_EXERCISE OBJECTIVE_. Reproduce the stretch of lines from the one containing "The height and width of the screenshot is (1920, 1080). What" through the one containing "Describe the element at coordinates (882, 504)", both included, word for word.

_GIVEN RECORDS_.
══════

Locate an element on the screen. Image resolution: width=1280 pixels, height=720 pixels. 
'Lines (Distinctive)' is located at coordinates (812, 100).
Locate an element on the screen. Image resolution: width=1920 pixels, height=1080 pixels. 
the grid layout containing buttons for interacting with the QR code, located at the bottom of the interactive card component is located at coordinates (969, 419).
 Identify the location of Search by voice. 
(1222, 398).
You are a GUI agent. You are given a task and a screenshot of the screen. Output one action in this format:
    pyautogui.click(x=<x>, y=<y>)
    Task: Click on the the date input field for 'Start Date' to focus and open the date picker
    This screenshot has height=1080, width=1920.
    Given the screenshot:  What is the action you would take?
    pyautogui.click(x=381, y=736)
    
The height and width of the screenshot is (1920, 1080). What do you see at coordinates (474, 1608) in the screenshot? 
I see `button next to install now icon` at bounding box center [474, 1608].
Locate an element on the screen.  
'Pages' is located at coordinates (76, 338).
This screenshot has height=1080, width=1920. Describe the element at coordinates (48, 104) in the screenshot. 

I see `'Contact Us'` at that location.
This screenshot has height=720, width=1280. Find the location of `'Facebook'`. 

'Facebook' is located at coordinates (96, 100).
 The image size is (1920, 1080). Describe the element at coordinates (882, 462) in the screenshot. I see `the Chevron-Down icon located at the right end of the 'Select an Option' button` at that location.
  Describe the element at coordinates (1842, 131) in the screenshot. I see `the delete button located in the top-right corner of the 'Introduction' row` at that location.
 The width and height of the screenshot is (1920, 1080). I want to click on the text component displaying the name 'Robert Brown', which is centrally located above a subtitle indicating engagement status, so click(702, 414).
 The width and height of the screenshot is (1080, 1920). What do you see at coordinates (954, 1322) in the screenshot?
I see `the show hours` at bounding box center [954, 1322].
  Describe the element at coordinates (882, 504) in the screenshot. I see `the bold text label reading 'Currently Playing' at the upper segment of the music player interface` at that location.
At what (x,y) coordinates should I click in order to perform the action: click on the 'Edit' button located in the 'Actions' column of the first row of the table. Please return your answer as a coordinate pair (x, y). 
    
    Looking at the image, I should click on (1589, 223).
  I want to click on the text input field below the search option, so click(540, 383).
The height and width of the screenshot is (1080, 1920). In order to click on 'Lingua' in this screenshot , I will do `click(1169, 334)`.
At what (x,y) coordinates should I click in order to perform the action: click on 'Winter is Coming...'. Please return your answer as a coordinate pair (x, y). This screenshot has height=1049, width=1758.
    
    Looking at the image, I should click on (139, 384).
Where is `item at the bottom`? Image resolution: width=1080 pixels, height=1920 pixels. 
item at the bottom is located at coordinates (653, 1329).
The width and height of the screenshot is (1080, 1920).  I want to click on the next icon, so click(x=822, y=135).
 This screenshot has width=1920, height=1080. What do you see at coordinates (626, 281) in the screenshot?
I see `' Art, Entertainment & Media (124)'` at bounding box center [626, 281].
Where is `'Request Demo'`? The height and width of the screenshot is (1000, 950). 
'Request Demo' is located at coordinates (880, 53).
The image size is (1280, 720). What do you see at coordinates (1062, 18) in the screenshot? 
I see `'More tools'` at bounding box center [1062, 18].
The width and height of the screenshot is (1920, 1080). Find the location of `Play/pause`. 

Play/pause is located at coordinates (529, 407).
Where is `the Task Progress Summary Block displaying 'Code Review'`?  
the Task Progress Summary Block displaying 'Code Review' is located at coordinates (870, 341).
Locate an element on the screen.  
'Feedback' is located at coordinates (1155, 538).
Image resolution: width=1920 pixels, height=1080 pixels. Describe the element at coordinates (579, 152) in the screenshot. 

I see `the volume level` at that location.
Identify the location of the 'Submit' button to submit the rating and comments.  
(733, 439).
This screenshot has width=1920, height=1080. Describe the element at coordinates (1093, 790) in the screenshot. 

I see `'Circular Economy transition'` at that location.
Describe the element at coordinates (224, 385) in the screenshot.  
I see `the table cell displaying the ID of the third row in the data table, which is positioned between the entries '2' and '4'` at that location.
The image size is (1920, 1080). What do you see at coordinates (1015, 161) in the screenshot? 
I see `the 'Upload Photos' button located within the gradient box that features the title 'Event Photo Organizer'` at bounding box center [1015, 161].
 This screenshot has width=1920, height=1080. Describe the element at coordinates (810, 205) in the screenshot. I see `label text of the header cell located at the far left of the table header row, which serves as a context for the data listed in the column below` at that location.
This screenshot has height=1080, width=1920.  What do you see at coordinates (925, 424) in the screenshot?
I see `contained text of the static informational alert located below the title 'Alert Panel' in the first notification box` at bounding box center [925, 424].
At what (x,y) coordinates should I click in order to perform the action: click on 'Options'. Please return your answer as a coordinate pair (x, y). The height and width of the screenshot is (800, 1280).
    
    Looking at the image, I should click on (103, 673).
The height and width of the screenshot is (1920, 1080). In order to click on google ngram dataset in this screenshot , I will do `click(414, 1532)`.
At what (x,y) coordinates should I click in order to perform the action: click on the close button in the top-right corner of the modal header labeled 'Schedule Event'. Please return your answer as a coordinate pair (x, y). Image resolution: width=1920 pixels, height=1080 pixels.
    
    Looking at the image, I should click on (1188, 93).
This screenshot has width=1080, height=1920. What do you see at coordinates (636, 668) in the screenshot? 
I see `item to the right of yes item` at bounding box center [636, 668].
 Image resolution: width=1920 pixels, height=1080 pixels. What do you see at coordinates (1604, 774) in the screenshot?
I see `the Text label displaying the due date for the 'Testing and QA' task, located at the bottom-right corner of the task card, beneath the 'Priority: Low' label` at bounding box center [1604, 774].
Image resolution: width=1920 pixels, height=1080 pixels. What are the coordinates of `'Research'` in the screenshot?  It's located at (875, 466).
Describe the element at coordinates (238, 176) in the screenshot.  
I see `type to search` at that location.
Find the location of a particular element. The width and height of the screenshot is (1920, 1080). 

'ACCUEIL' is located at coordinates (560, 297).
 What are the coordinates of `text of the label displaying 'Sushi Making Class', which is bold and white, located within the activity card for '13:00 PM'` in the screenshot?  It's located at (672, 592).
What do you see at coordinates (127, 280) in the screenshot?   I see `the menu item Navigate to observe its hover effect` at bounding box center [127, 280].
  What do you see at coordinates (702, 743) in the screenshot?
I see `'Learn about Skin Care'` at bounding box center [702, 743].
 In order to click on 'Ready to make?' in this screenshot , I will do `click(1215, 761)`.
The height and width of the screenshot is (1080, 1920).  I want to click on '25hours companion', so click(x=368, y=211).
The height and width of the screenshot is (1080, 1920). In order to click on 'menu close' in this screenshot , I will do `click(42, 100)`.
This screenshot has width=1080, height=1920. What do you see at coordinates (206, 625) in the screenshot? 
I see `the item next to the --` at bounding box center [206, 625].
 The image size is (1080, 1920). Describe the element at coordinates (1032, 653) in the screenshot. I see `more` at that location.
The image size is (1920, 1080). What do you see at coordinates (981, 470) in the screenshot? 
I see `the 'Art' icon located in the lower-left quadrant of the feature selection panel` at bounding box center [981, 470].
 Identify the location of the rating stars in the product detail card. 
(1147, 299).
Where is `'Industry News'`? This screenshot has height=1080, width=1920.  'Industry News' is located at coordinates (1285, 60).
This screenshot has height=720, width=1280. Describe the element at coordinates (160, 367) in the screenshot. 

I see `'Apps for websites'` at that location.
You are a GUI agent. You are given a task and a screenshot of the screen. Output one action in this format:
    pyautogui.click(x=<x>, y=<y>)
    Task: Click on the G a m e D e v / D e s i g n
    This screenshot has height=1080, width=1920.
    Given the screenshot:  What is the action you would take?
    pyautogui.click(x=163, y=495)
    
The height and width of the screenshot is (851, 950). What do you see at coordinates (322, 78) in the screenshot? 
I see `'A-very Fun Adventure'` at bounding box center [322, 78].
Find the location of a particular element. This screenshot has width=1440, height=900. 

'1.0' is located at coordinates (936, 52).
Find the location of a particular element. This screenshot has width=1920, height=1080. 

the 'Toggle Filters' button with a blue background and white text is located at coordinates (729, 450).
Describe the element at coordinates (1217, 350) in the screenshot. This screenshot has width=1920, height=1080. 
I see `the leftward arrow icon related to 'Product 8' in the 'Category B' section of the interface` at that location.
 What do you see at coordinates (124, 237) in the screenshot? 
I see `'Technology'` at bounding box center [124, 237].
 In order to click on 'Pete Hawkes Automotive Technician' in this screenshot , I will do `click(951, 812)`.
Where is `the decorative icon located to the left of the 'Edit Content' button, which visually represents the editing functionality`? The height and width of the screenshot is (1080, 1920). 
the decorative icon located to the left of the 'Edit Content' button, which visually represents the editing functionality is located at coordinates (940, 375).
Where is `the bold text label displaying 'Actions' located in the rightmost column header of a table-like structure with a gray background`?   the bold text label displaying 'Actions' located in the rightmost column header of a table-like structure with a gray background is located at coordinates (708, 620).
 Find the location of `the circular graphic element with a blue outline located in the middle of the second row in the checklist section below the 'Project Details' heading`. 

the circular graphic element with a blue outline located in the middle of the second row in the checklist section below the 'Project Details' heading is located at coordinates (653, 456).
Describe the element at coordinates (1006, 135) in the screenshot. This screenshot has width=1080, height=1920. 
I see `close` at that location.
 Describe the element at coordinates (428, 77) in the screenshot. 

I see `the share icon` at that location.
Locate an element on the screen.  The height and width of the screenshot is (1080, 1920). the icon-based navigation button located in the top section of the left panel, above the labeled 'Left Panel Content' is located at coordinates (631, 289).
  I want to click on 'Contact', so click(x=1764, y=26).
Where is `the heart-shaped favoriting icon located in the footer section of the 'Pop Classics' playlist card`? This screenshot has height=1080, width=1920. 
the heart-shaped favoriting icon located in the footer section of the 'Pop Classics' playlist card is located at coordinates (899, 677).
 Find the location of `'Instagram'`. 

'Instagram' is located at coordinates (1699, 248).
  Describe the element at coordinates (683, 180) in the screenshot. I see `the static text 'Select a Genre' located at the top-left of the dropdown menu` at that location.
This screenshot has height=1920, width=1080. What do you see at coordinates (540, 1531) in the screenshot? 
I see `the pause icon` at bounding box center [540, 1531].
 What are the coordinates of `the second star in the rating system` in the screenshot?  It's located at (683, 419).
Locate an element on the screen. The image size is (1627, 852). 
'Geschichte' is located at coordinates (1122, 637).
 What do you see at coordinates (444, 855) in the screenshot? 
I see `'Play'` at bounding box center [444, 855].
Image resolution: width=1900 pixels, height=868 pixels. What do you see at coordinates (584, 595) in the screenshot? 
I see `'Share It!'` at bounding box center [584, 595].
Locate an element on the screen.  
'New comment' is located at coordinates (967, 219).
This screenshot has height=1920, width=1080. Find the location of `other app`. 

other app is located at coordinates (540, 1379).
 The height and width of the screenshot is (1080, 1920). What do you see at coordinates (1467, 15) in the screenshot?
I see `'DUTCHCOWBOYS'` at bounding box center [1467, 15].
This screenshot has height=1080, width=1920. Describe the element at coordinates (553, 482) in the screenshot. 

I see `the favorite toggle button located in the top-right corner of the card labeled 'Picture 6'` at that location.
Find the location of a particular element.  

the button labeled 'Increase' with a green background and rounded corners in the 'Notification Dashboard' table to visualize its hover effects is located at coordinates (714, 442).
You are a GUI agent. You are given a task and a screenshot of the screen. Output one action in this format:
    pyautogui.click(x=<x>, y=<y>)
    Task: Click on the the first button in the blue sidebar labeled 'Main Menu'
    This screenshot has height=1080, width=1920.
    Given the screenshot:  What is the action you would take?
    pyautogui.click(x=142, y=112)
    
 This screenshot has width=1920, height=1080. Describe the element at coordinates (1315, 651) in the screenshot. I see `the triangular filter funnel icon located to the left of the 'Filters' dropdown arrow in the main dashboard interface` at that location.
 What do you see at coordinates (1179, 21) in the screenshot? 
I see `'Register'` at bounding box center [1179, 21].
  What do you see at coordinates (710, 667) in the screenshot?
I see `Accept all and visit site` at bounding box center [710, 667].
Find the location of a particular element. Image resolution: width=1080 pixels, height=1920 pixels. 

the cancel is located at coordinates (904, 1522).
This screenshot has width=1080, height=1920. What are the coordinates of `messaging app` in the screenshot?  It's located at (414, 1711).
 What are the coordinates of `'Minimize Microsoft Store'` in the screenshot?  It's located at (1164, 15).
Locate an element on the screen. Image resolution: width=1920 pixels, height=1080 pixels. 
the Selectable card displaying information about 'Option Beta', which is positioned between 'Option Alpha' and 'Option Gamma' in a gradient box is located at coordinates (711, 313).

══════

_OUTPUT FOR THIS EXERCISE_.
The height and width of the screenshot is (1920, 1080). What do you see at coordinates (474, 1608) in the screenshot? 
I see `button next to install now icon` at bounding box center [474, 1608].
Locate an element on the screen.  
'Pages' is located at coordinates (76, 338).
This screenshot has height=1080, width=1920. Describe the element at coordinates (48, 104) in the screenshot. 

I see `'Contact Us'` at that location.
This screenshot has height=720, width=1280. Find the location of `'Facebook'`. 

'Facebook' is located at coordinates (96, 100).
 The image size is (1920, 1080). Describe the element at coordinates (882, 462) in the screenshot. I see `the Chevron-Down icon located at the right end of the 'Select an Option' button` at that location.
  Describe the element at coordinates (1842, 131) in the screenshot. I see `the delete button located in the top-right corner of the 'Introduction' row` at that location.
 The width and height of the screenshot is (1920, 1080). I want to click on the text component displaying the name 'Robert Brown', which is centrally located above a subtitle indicating engagement status, so click(702, 414).
 The width and height of the screenshot is (1080, 1920). What do you see at coordinates (954, 1322) in the screenshot?
I see `the show hours` at bounding box center [954, 1322].
  Describe the element at coordinates (882, 504) in the screenshot. I see `the bold text label reading 'Currently Playing' at the upper segment of the music player interface` at that location.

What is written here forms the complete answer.